Abstract
Listeria monocytogenes (Lm) is a bacterial pathogen capable of causing meningitis, septicaemia and fetoplacental infections in the immunocompromised, elderly, and pregnant women. Disease caused by Lm (listeriosis) manifests as self-limiting gastroenteritis in immunocompetent individuals. Lm is a facultative intracellular pathogen that can survive extracellularly or adopt an intracellular lifecycle within a host cell. Lm has a family of structurally related proteins called ‘Internalin’ proteins, some of which are known virulence factors. Most strains of Lm have 25 Internalin proteins, with only five of these proteins (InlA, InlB, InlC, InlF, and InlP) being well-characterised in terms of biological function. Internalin proteins have a conserved leucine-rich repeat (LRR) region that adopts a horseshoe structure. In the case of the five well-characterised Internalin proteins, the concave surface mediates interaction with different human receptors. The majority of Internalin proteins have not been extensively studied.
The hypothesis that drove this project is that most or all Internalin proteins promote disease by interacting with human receptors. The overarching aim of this work was to identify human receptors of the three Internalin proteins Inl671, Inl369, and Inl2595. A yeast two-hybrid screen of a human cDNA library was previously performed by others in the Ireton laboratory to identify the human protein Ring1B as a potential receptor of Inl671. Riing1B is an E3 ubiquitin ligase that is known to regulate gene expression by mediating monoubiquitination of the histone 2A (H2A) protein. Western blotting and laser scanning confocal microscopy analysis was used to assess the effect of Listeria infection on Ring1B expression and activity. Although infection was correlated with decreased levels of Ring1B expression in some experiments, these effects were inconsistent among multiple experiments, making it difficult to conclude if Listeria affects Ring1B protein levels. Ring1B activity was assessed via Western blotting to detect monoubiquitinated H2AK119 (ubiquityl-H2AK119). However, difficulty in preserving H2A ubiquitination after solubilization of human cells prevented conclusions about whether Listeria infection affects monoubiquitination of H2A.

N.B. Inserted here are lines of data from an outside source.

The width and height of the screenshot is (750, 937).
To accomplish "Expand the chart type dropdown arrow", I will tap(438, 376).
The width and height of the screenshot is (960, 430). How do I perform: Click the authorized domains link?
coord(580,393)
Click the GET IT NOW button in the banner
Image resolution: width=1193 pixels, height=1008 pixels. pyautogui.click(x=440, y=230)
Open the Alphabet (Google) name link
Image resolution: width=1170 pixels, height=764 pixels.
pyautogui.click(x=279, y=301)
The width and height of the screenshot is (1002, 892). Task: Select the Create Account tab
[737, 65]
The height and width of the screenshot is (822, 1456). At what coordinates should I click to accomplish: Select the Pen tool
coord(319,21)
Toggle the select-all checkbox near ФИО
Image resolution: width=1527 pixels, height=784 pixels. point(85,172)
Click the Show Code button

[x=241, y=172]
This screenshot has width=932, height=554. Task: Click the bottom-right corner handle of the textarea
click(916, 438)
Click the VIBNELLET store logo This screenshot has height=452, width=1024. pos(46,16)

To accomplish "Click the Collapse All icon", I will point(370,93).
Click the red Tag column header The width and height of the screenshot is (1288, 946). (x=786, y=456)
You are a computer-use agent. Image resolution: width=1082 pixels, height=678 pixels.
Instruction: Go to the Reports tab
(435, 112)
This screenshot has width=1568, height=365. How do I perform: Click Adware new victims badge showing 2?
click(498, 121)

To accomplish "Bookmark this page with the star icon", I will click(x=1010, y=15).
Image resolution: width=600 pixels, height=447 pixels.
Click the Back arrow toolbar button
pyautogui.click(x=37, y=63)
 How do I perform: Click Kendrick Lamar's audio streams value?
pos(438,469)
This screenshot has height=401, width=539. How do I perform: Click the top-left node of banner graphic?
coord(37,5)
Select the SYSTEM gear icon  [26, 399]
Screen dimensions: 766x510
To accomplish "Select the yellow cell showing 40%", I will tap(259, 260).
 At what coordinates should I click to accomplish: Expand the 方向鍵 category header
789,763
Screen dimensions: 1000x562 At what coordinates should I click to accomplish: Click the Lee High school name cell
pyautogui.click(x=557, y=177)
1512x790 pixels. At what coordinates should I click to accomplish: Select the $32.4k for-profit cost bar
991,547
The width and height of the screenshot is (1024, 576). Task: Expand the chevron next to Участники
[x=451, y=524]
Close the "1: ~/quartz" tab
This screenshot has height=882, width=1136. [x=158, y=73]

The Ireton laboratory previously performed a yeast two-hybrid screen to isolate two human proteins that potentially interact with the Internalin protein Inl369. However, the amino acid sequences of these human proteins were not characterized and their interaction with Inl369 was not validated through control experiments. In this Honours project, the interactions were validated by co-transforming, into a naïve strain of yeast, plasmids expressing Inl369 fused to the DNA binding domain of GAL4 and each of the two human proteins fused to the Gal4 transcription activation domain. Results showed that expression of yeast genes reporting interaction required both Inl671 and each of the two human proteins. It was therefore not due to promoter mutations in the reporter genes of the yeast strain where interaction was first detected. After validation of interaction, human cDNAs were sent for sequencing, leading to the identification of the human proteins centriolin and dynein axonemal assembly factor 11 (DNAAF11) as potential host receptors for Inl369. In addition to work with Inl671 and Inl369, the Internalin protein Inl2595 was studied for its suitability for yeast two-hybrid screens by determining if this protein lacked toxicity and the ability autoactivate gene expression in yeast. Unfortunately, Inl2595 constructs with the DNA binding domain of GAL4 fused to the N- or C-terminus of Inl2595 were found to autoactivate gene expression, indicating that they were not appropriate for yeast two-hybrid screening. The findings in this thesis suggest future work that may help assess the roles of Inl671 and Inl369 and their potential host receptors in Lm infection.